Alcoholic liver disease (ALD) is a significant global health concern, primarily resulting from chronic alcohol consumption, with oxidative stress as a key driver. The ethyl acetate extract of Cichorium glandulosum (CGE) exhibits antioxidant and hepatoprotective properties, but its detailed mechanism of action against ALD remains unclear. This study investigates the effects and mechanisms of CGE in alleviating alcohol-induced oxidative stress and liver injury.

CGE mitigates oxidative stress and liver injury by activating the P21/Nrf2/HO-1 pathway and regulating antioxidant genes. Its hepatoprotective effects and multi-target mechanisms highlight CGE's potential as a promising therapeutic candidate for ALD treatment.

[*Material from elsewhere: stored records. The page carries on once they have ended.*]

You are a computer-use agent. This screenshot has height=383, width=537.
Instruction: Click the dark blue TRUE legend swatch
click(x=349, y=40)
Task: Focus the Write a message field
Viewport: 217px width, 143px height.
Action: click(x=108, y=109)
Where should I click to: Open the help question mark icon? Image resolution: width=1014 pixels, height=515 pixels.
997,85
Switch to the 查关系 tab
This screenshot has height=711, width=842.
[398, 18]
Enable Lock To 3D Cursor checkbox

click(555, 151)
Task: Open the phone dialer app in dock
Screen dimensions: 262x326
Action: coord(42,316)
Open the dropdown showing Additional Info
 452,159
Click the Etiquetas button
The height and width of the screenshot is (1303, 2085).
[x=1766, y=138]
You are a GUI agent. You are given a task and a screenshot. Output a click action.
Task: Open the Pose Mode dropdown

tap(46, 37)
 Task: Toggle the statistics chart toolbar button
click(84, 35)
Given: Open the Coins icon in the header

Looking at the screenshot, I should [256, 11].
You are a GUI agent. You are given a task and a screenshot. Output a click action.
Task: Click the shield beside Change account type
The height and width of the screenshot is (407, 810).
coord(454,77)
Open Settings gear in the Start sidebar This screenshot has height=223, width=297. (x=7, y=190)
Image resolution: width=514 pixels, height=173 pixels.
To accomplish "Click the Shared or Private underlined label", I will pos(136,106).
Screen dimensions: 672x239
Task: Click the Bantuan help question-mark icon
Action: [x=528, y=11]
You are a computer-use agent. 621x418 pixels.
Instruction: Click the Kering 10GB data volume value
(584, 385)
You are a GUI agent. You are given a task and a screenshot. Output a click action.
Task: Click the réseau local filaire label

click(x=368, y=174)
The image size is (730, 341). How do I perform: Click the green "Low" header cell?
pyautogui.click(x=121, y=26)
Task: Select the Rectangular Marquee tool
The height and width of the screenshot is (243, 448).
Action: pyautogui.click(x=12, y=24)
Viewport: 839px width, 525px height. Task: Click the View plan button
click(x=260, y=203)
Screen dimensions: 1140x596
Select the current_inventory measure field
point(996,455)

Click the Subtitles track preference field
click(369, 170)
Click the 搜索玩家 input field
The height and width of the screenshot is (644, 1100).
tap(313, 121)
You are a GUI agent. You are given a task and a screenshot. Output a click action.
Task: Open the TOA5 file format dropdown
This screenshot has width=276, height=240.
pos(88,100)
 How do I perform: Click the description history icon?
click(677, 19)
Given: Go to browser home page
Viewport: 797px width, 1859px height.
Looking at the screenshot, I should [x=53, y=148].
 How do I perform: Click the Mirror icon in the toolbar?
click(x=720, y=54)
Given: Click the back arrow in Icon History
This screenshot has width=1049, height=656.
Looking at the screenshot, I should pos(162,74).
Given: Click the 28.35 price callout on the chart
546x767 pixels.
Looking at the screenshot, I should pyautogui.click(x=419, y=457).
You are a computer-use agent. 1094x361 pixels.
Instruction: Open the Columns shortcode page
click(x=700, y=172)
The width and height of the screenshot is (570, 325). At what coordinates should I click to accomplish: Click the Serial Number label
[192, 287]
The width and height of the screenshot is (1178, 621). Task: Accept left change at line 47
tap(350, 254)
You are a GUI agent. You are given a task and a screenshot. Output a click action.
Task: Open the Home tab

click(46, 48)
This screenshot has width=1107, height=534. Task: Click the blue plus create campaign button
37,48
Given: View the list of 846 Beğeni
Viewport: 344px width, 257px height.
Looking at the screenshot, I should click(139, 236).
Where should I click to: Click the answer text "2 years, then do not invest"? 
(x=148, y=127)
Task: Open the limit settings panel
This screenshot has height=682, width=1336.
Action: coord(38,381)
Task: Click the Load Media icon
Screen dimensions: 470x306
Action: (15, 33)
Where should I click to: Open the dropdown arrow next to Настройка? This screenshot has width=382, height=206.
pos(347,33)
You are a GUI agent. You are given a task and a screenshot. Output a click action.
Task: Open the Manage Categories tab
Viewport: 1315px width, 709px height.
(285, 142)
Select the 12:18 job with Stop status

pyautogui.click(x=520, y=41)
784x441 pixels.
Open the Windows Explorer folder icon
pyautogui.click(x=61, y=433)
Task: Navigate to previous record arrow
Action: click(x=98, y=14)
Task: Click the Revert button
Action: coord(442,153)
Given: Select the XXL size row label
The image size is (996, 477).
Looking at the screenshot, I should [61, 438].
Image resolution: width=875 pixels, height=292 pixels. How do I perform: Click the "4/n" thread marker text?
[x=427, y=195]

Ultra-Performance Liquid Chromatography coupled with Quadrupole-Orbitrap Mass Spectrometry (UPLC-Q-Orbitrap-MS) was used to identify CGE components. A C57BL/6J mouse model of ALD was established via daily oral ethanol (56%) for six weeks, with CGE treatment at low (100 mg/kg) and high doses (200 mg/kg). Silibinin (100 mg/kg) served as a positive control. Liver function markers, oxidative stress indicators, and inflammatory markers were assessed. Transcriptomic and network pharmacology analyses identified key genes and pathways, validated by reverse transcription quantitative polymerase chain reaction (RT-qPCR) and Western blotting.

UPLC-Q-Orbitrap-MS identified 81 CGE compounds, mainly including terpenoids, flavonoids, and phenylpropanoids. CGE significantly ameliorated liver injury by reducing alanine aminotransferase (ALT), aspartate aminotransferase (AST), and alkaline phosphatase (ALP) levels and enhancing antioxidative markers such as total antioxidant capacity (T-AOC) and total superoxide dismutase (T-SOD) while lowering hepatic malondialdehyde (MDA) levels. Inflammation was mitigated through reduced levels of Tumor Necrosis Factor Alpha (TNF-α), Interleukin-1 Beta (IL-1β), and C-X-C Motif Chemokine Ligand 10 (CXCL-10). Transcriptomic and network pharmacology analysis revealed seven key antioxidant-related genes, including HMOX1, RSAD2, BCL6, CDKN1A, THBD, SLC2A4, and TGFβ3, validated by RT-qPCR. CGE activated the P21/Nuclear Factor Erythroid 2-Related Factor 2 (Nrf2)/Heme Oxygenase-1 (HO-1) signaling axis, increasing P21, Nrf2, and HO-1 protein levels while suppressing Kelch-like ECH-associated Protein 1 (Keap1) expression. Conclusions: CGE mitigates oxidative stress and liver injury by activating the P21/Nrf2/HO-1 pathway and regulating antioxidant genes. Its hepatoprotective effects and multi-target mechanisms highlight CGE's potential as a promising therapeutic candidate for ALD treatment.